------ Stored data
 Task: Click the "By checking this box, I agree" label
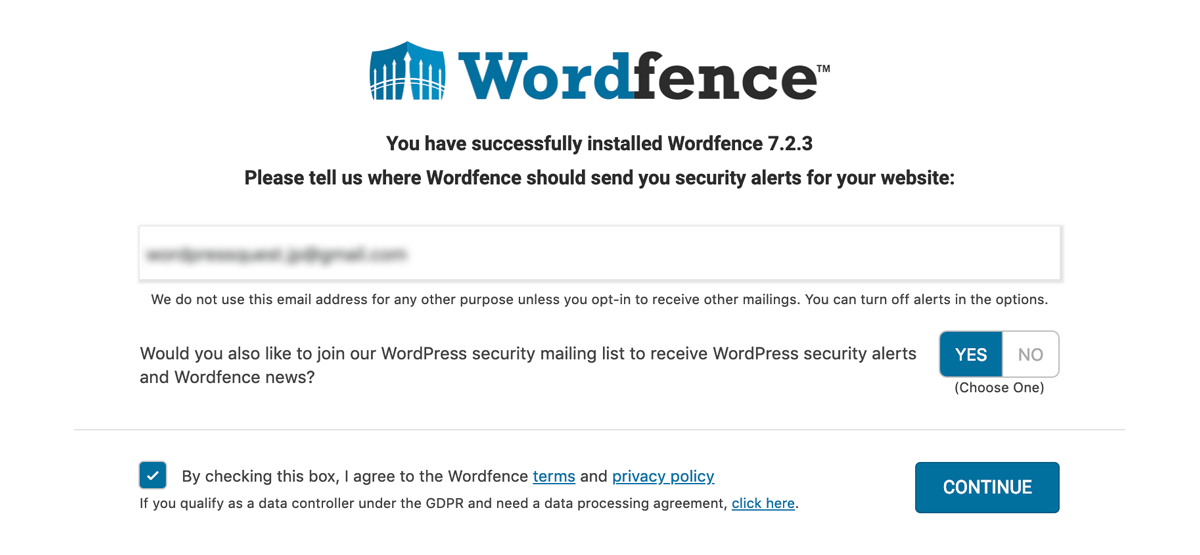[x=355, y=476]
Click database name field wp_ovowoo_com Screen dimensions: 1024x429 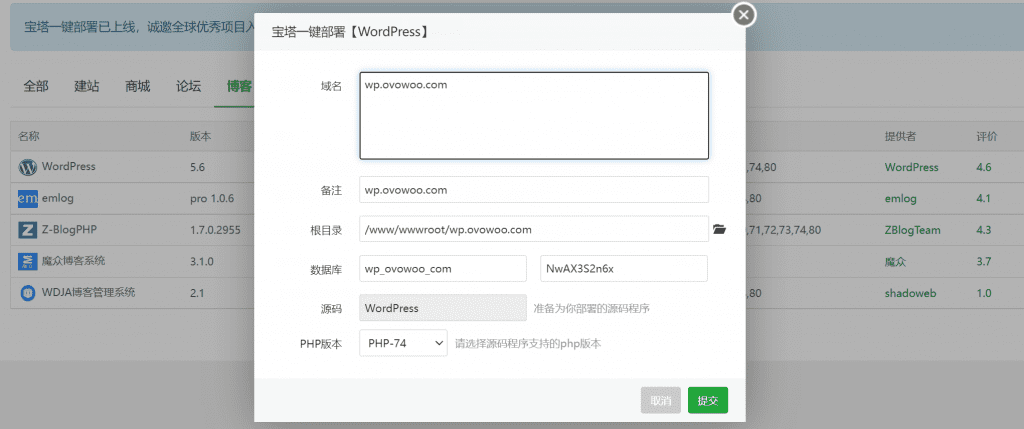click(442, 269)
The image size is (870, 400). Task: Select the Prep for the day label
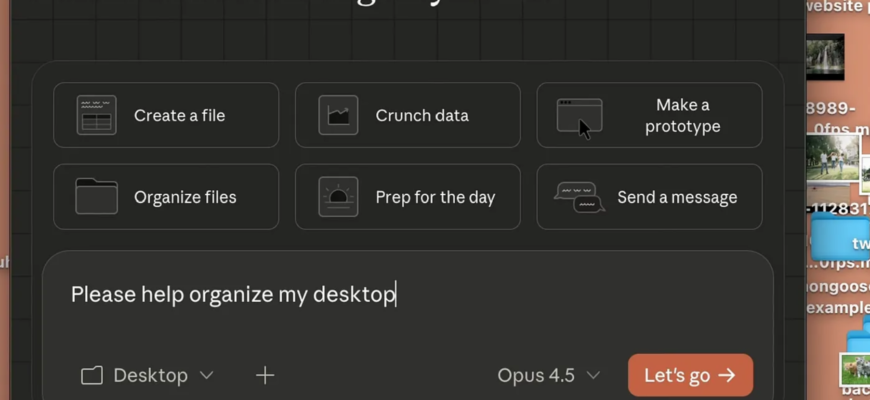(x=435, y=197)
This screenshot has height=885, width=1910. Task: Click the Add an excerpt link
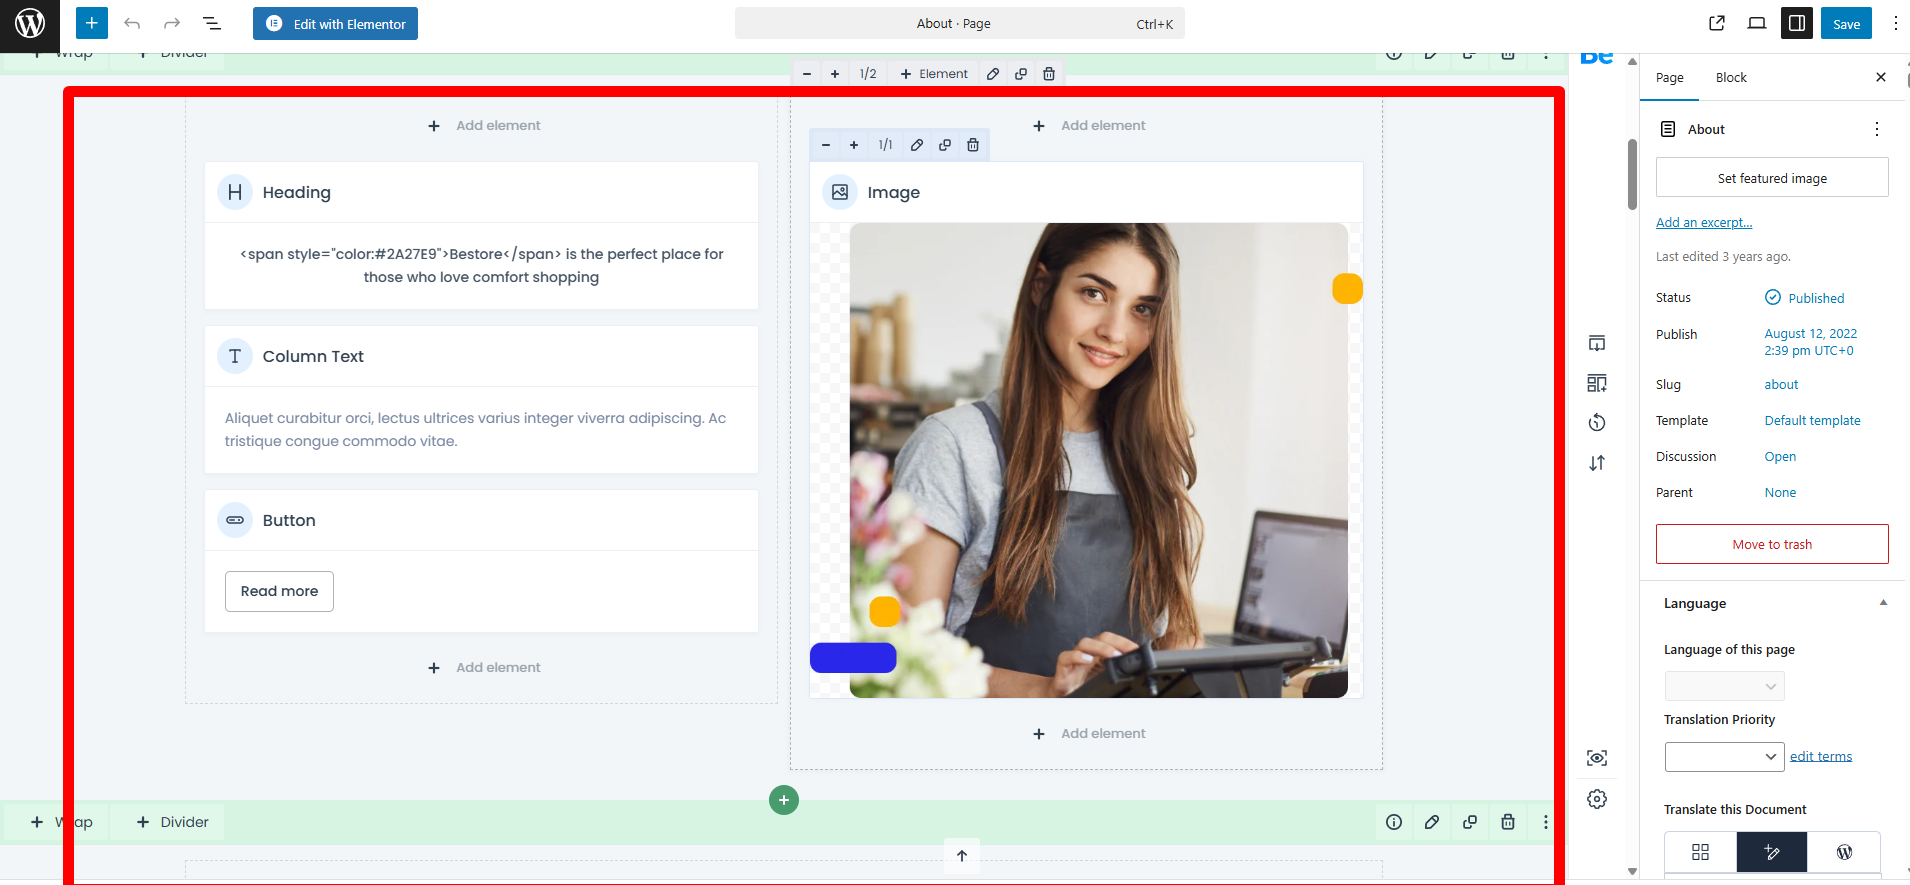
------------
◆ **Goal of the exercise**: Print only the lines from the one with "The image size" through the last line of the data above, exactly and with both ends, and please omit any pictures.

◆ **Task output**:
The image size is (870, 400). Task: Select the Prep for the day label
(x=435, y=197)
This screenshot has height=885, width=1910. Task: Click the Add an excerpt link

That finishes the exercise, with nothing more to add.